Excellent products with poor implementation are still ineffective products. However, this does vary based upon the kind of product and its purpose.
If someone is planning to win a car race, we know to not just buy the best car. We know it takes an awesome driver more than just the car. We also know it takes a team effort for any professional racing. In higher end races it's about a lot of analytics, practices, forensics and enlisting support from sponsors.
It's the same for cyber security. With the dismal breach statistics of well over 90% failure, we're talking about the human component that is the major weakness.
In cyber security, we're fighting a war. A war isn't one with just one type of warfare (ground, air, sea, etc.), a war isn't won with a single weapons system, a war isn't won without practice and training. We are playing a game of cyber defense that requires a multitude of solutions. Some are brute force defenses, some are deception, some are meant to slow down the enemy and others are in the background providing situational awareness. Using just a firewall and not having professionals configure it is a recipe for disaster. Throw down and surrender and get out of the war, this isn't a theater for mere mortals.

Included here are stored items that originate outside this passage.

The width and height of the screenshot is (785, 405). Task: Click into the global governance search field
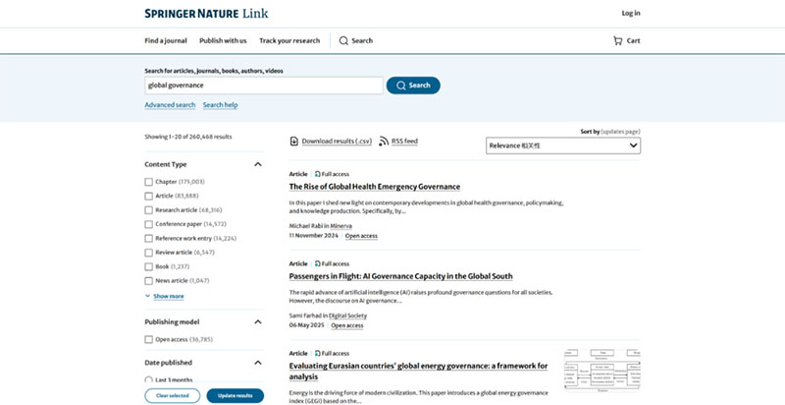click(263, 86)
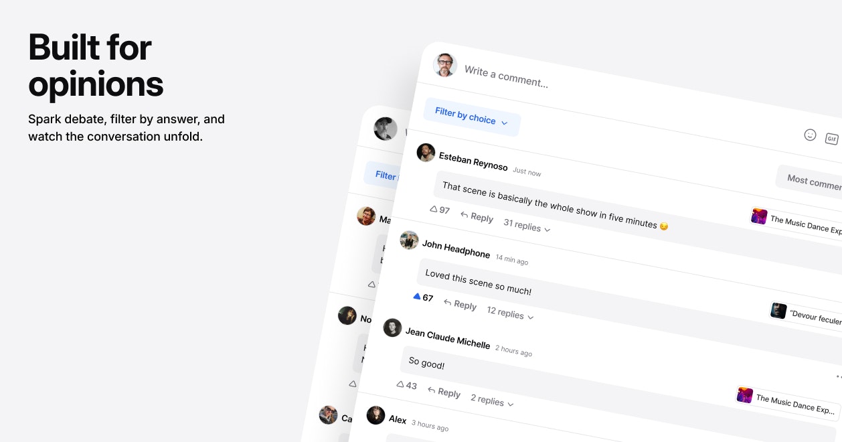842x442 pixels.
Task: Reply to Esteban Reynoso's comment
Action: pos(477,216)
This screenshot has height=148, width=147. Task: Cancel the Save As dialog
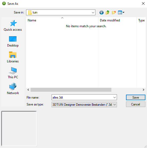[136, 104]
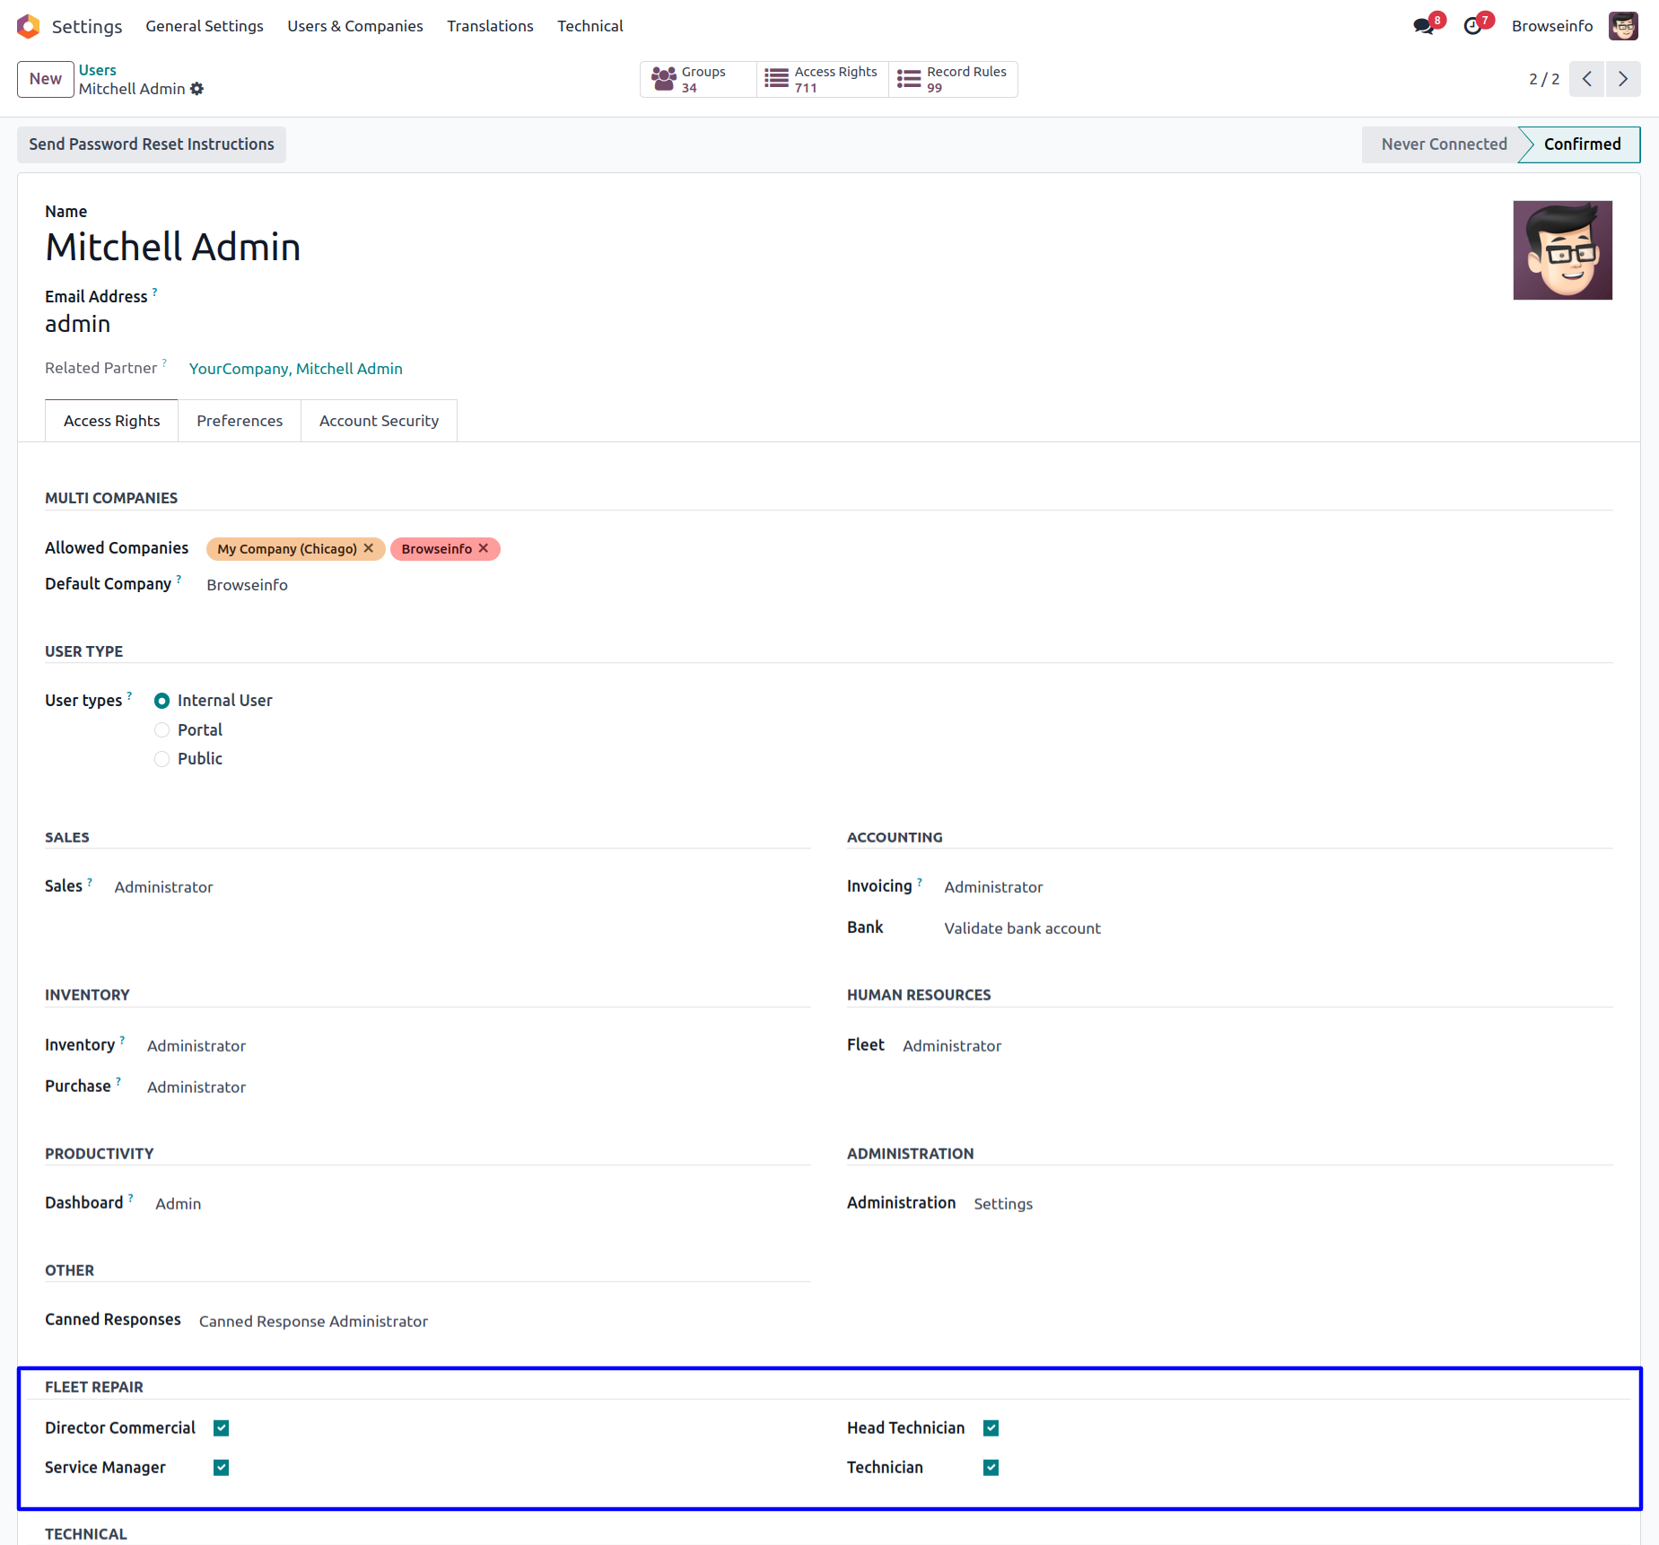
Task: Open the activities clock icon
Action: (x=1472, y=26)
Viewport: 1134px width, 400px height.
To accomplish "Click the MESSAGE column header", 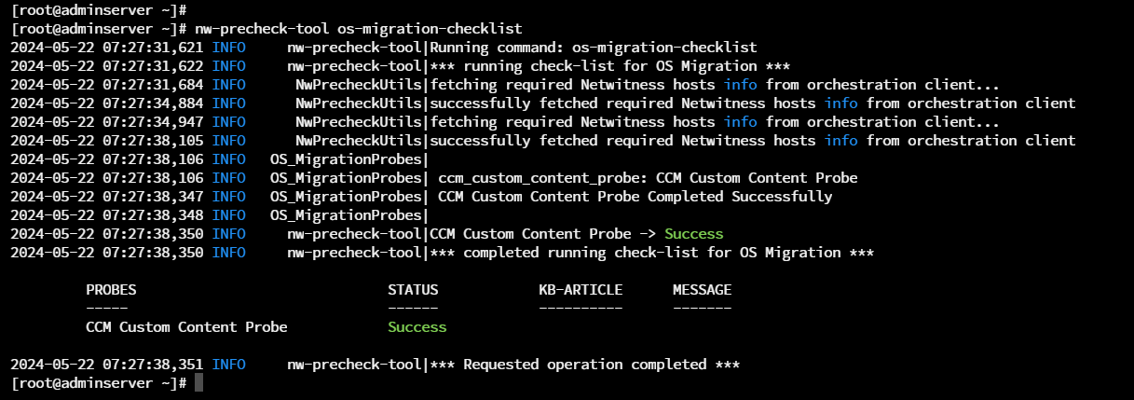I will [x=702, y=290].
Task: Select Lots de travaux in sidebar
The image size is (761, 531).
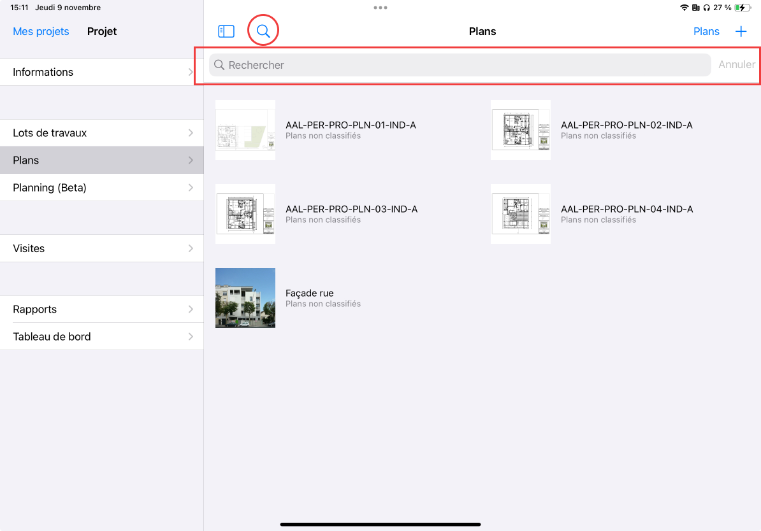Action: click(x=102, y=133)
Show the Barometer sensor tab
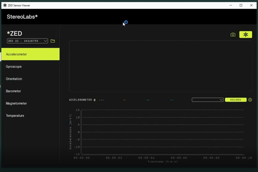 pyautogui.click(x=13, y=91)
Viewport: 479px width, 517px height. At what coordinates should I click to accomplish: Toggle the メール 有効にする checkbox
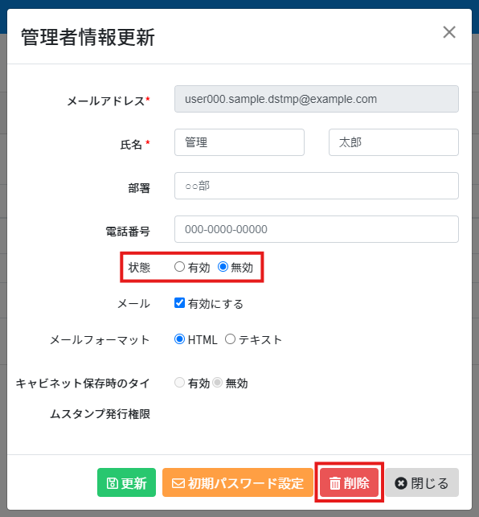pyautogui.click(x=179, y=302)
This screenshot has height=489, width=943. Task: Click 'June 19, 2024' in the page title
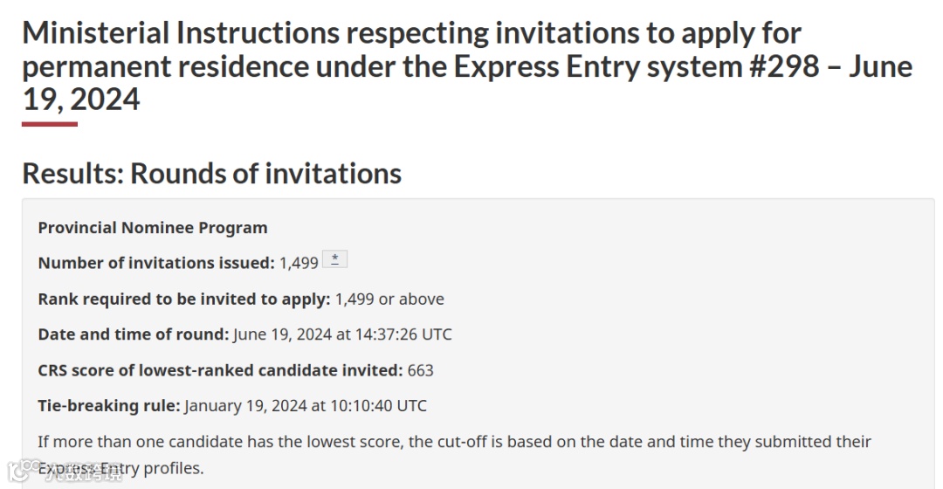click(80, 99)
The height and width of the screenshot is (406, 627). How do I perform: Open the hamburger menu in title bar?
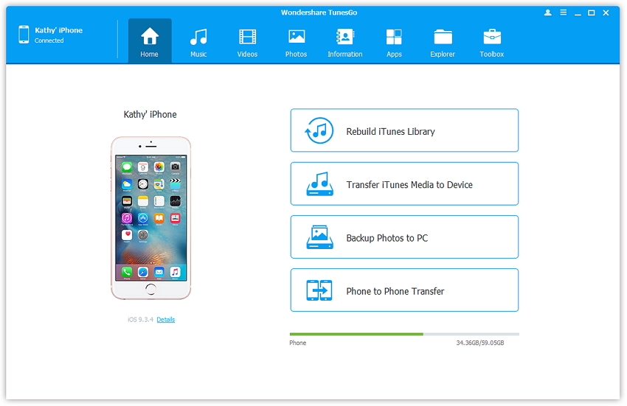pos(563,13)
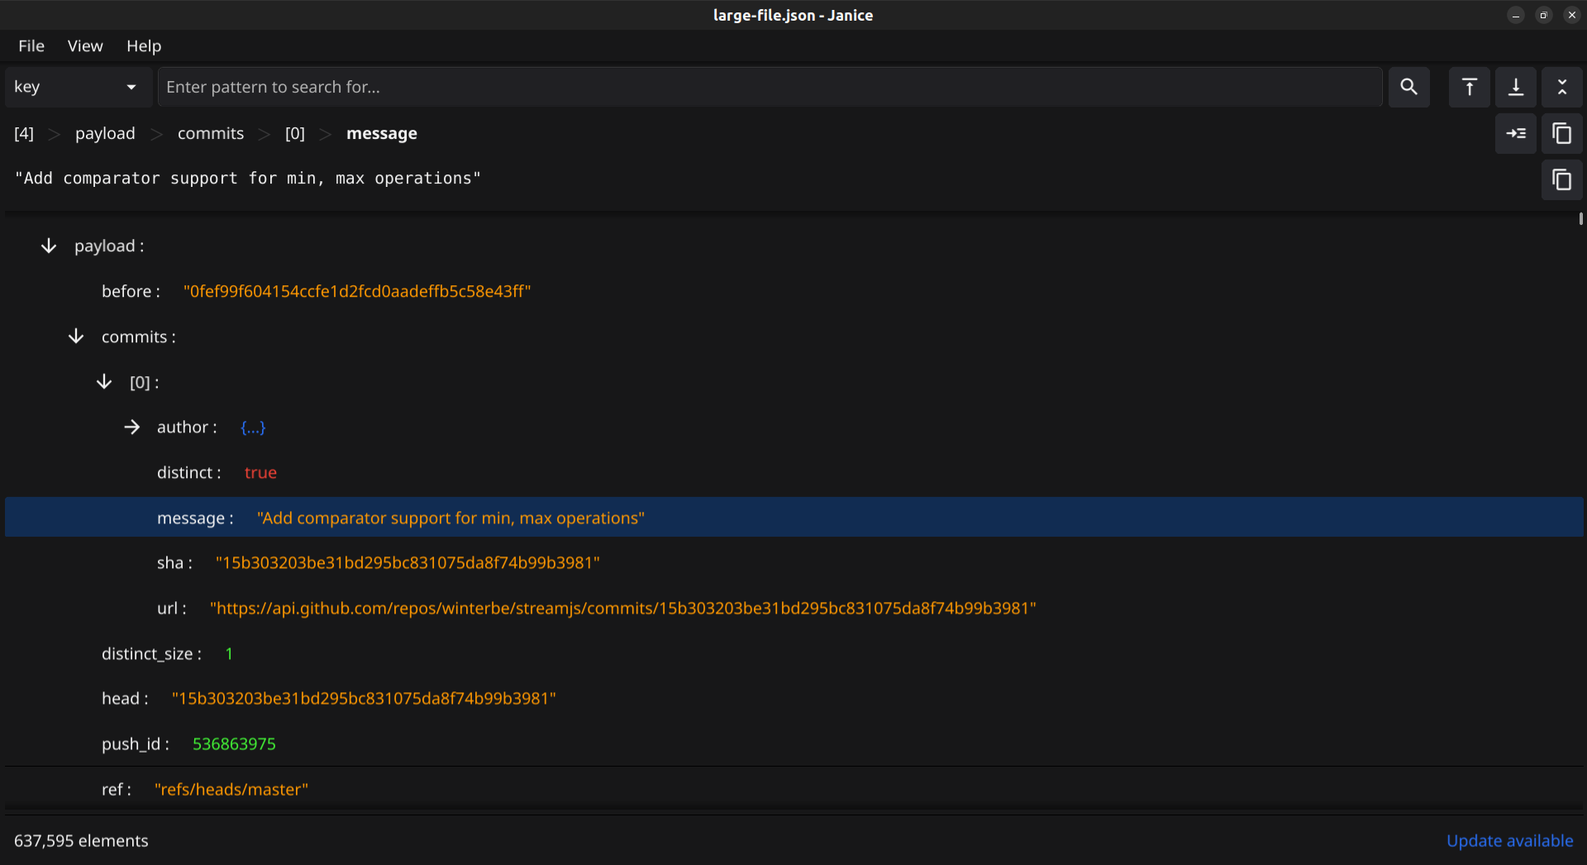Expand the author object arrow
This screenshot has width=1587, height=865.
(132, 427)
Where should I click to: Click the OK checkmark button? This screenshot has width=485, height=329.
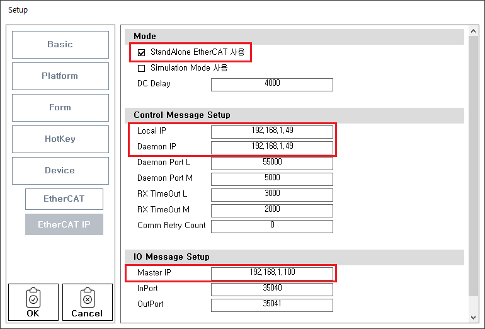[x=33, y=302]
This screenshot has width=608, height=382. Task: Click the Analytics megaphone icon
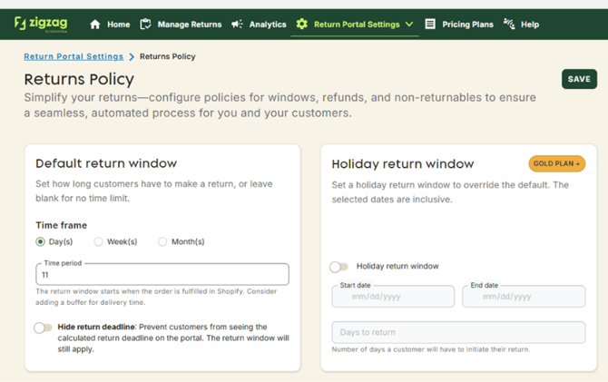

Different products require different skill-sets and level of depth and knowledge not to mention understand integrating them all into an effective system. Next generation firewalls when done well and operating at peak 100% capabilities require that a wide variety of counter-measures and defenses be configured. That includes making some tough policy decisions. Web application firewalls can take quite a bit as well. Other solutions like DDoS require less. So, know your tools, know when to ask for help, know when to bring in the A team.
The lesson learned is know when to use professional skills and audits to validate that your arsenal is operating at peak efficiency. Trust me, if you don't, the enemy will and you'll be in the news and we all get to read about it.